▸ DANE DO WYKORZYSTANIA
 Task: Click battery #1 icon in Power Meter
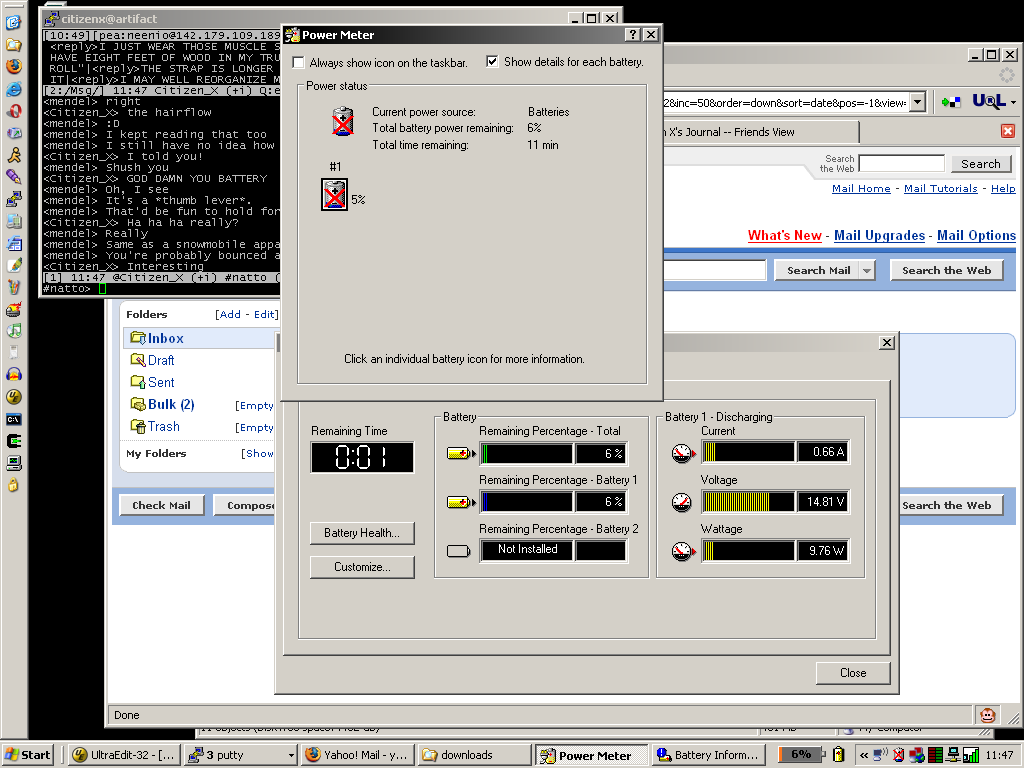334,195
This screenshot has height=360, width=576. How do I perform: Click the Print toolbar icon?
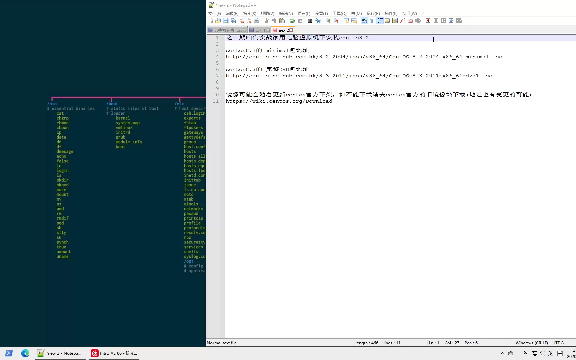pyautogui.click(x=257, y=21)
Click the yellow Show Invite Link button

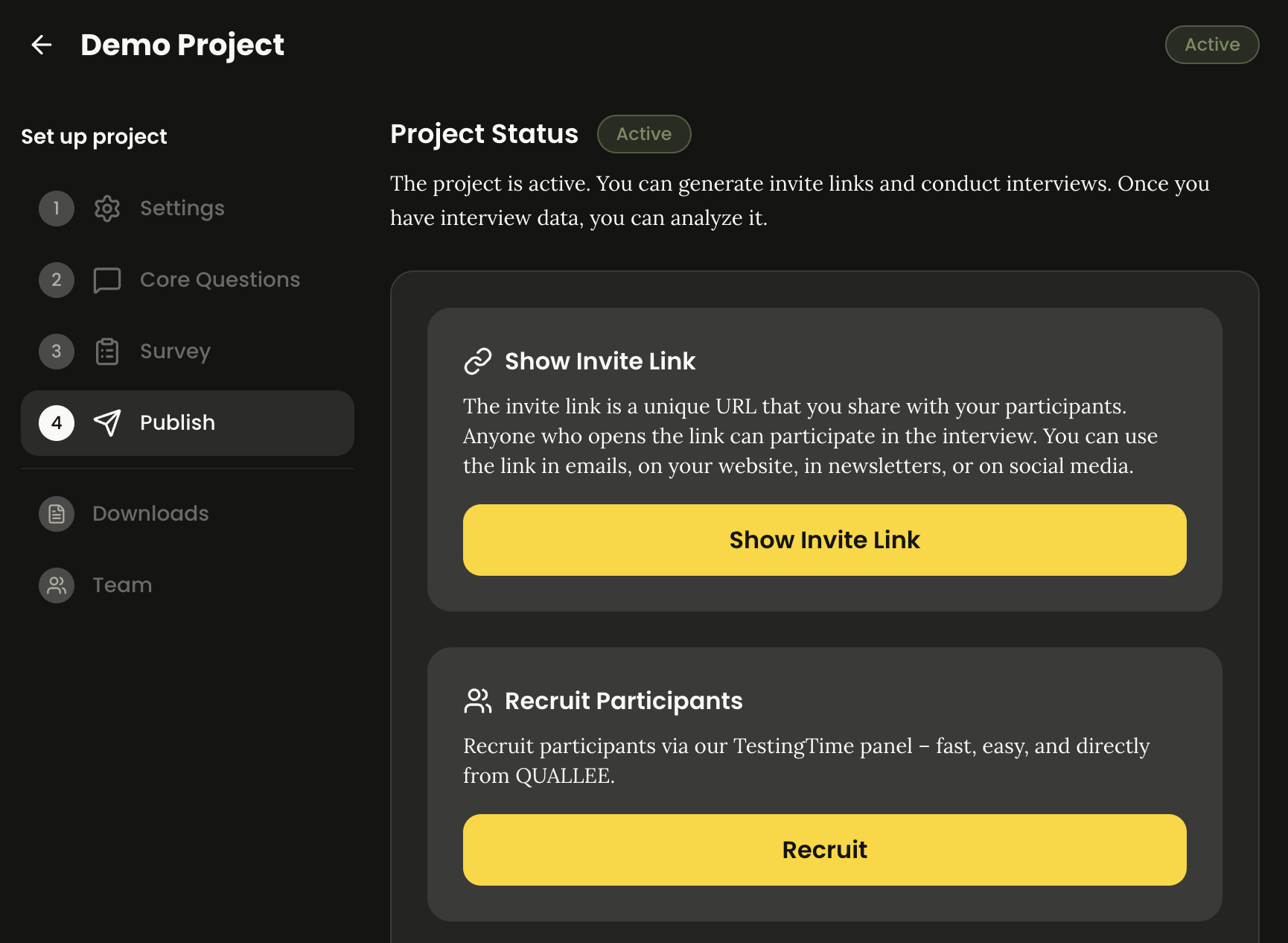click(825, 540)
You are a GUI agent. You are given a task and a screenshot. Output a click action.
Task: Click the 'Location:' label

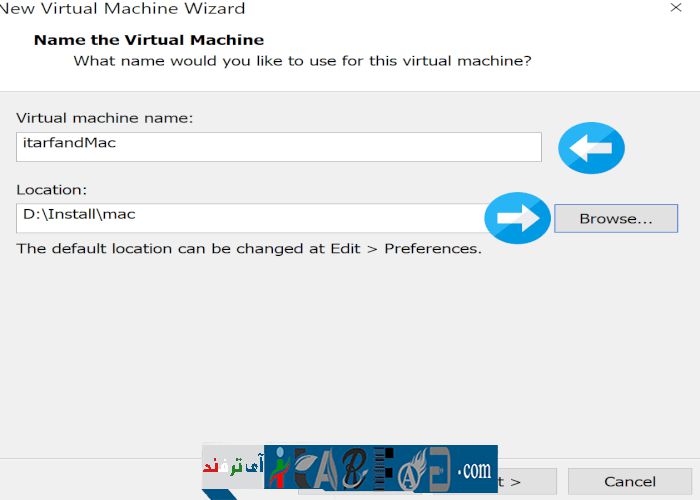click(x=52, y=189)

...

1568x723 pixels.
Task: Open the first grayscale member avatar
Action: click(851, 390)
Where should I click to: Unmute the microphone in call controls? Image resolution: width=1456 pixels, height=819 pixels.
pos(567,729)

▸ CEL
Przedstaw jako listę JSON wiersze od tego, który zawiera „1568x723 pixels.”, do tego, który zawiera „pos(567,729)”, łącznie z oboma. Każdy wiersz zapisz jako osobny napis na liście, a puste wiersze pomiń.

▸ ROZWIĄZANIE
[
  "1568x723 pixels.",
  "Task: Open the first grayscale member avatar",
  "Action: click(851, 390)",
  "Where should I click to: Unmute the microphone in call controls? Image resolution: width=1456 pixels, height=819 pixels.",
  "pos(567,729)"
]